====== EXTRACT TO READ ======
Metadata-Version: 2.4
Name: brickops
Version: 0.3.18
Summary: Knowit's dataops library - simplifying building data pipelines in Databricks, for both testing and production use cases. The package enables a workflow where users write their code in notebooks, and then deploy them to a Databricks workspace without stepping on each other's toes.
Requires-Python: >=3.10
Description-Content-Type: text/markdown
Requires-Dist: pyyaml>=6.0.2
Requires-Dist: requests>=2.32.3

[![Code checks and tests](https://github.com/paalvibe/bricksops/actions/workflows/check-and-test.yaml/badge.svg)](https://github.com/paalvibe/bricksops/actions/workflows/check-and-test.yaml)
# Brickops
DataOps framework for Databricks

Table of contents:

- [Getting started](#getting-started)
- [Purpose](#purpose)
- [Naming functions](#naming-functions)
====== PROVIDED RECORDS ======
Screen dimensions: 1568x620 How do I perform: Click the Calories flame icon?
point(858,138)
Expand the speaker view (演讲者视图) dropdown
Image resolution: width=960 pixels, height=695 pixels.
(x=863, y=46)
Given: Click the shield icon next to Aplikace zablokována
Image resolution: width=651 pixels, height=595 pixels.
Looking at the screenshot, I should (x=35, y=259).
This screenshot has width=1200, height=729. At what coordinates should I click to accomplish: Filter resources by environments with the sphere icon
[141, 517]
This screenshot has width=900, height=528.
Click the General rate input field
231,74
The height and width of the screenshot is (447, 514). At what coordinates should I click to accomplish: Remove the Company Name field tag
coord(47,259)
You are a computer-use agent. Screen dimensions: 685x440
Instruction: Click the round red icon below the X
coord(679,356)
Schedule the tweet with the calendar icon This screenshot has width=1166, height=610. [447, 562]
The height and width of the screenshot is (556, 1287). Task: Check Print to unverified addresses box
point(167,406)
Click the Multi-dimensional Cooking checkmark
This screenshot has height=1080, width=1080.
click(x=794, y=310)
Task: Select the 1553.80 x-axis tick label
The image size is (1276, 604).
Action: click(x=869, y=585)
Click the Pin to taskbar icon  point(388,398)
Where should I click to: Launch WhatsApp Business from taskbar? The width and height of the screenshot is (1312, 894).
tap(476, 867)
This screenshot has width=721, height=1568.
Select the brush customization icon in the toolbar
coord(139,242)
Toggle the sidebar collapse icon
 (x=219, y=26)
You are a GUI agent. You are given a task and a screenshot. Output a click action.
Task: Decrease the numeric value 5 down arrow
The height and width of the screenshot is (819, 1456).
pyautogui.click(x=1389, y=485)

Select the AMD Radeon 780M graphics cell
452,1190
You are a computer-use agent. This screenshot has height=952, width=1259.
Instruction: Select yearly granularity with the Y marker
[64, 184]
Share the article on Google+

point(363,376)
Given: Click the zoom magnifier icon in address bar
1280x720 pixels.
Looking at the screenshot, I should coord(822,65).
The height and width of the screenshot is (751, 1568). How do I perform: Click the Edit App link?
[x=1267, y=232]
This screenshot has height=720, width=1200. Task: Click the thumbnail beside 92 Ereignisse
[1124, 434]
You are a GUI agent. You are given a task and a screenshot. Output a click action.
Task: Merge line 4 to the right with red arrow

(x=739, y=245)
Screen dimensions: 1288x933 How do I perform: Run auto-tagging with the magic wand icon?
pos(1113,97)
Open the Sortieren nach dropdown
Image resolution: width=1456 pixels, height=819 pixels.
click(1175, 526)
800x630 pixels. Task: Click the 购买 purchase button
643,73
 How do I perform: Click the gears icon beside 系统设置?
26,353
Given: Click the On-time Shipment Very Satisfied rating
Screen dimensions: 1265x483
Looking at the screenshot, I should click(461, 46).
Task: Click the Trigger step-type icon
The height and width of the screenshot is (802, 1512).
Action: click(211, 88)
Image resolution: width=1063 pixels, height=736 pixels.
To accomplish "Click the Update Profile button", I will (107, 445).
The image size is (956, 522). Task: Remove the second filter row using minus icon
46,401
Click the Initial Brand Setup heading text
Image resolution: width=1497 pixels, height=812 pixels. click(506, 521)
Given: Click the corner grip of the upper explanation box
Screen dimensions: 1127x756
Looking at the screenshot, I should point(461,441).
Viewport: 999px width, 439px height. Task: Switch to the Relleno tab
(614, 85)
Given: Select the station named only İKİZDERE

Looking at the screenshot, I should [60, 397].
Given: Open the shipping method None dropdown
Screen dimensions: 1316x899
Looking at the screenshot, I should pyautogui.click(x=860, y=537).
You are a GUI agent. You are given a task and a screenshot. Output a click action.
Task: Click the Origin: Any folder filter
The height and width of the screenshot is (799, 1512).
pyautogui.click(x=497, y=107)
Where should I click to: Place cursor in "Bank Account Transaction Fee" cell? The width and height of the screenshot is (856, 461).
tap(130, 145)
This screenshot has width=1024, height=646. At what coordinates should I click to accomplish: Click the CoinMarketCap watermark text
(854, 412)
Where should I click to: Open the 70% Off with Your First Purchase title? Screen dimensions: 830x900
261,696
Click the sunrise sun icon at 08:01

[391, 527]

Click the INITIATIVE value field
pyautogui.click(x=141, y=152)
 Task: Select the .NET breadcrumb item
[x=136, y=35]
======
--- WRITTEN TASK 1 ---
Condense the paragraph of the brickops package page that begins "Knowit's dataops library" into a short list that keeps its main facts.
--- WRITTEN TASK 2 ---
Write the next part of the brickops package page, starting after its last line.

--- WRITTEN ANSWER 1 ---
- Knowit's dataops library for building data pipelines in Databricks
- Meant for both testing and production use cases
- Users write their code in notebooks and then deploy it to a Databricks workspace
- Users can work without stepping on each other's toes

--- WRITTEN ANSWER 2 ---
  - [Catalog name from path: catname_from_path()](#catalog-name-from-path-catname_from_path)
  - [Environment specific database name: dbname()](#environment-specific-database-name-dbname)
  - [Table name: tablename()](#table-name-tablename)
- [Deployment functions](#deployment-functions)
  - [Auto-deploying a spark pipeline](#auto-deploying-a-spark-pipeline)
- [Getting started](#getting-started)
- [How to get into devcontainer from the command line](#how-to-get-into-devcontainer-from-the-command-line)
- [Configuration options for naming and mesh levels](#configuration-options-for-naming-and-mesh-levels)
- [Underlying philosophy](#underlying-philosophy)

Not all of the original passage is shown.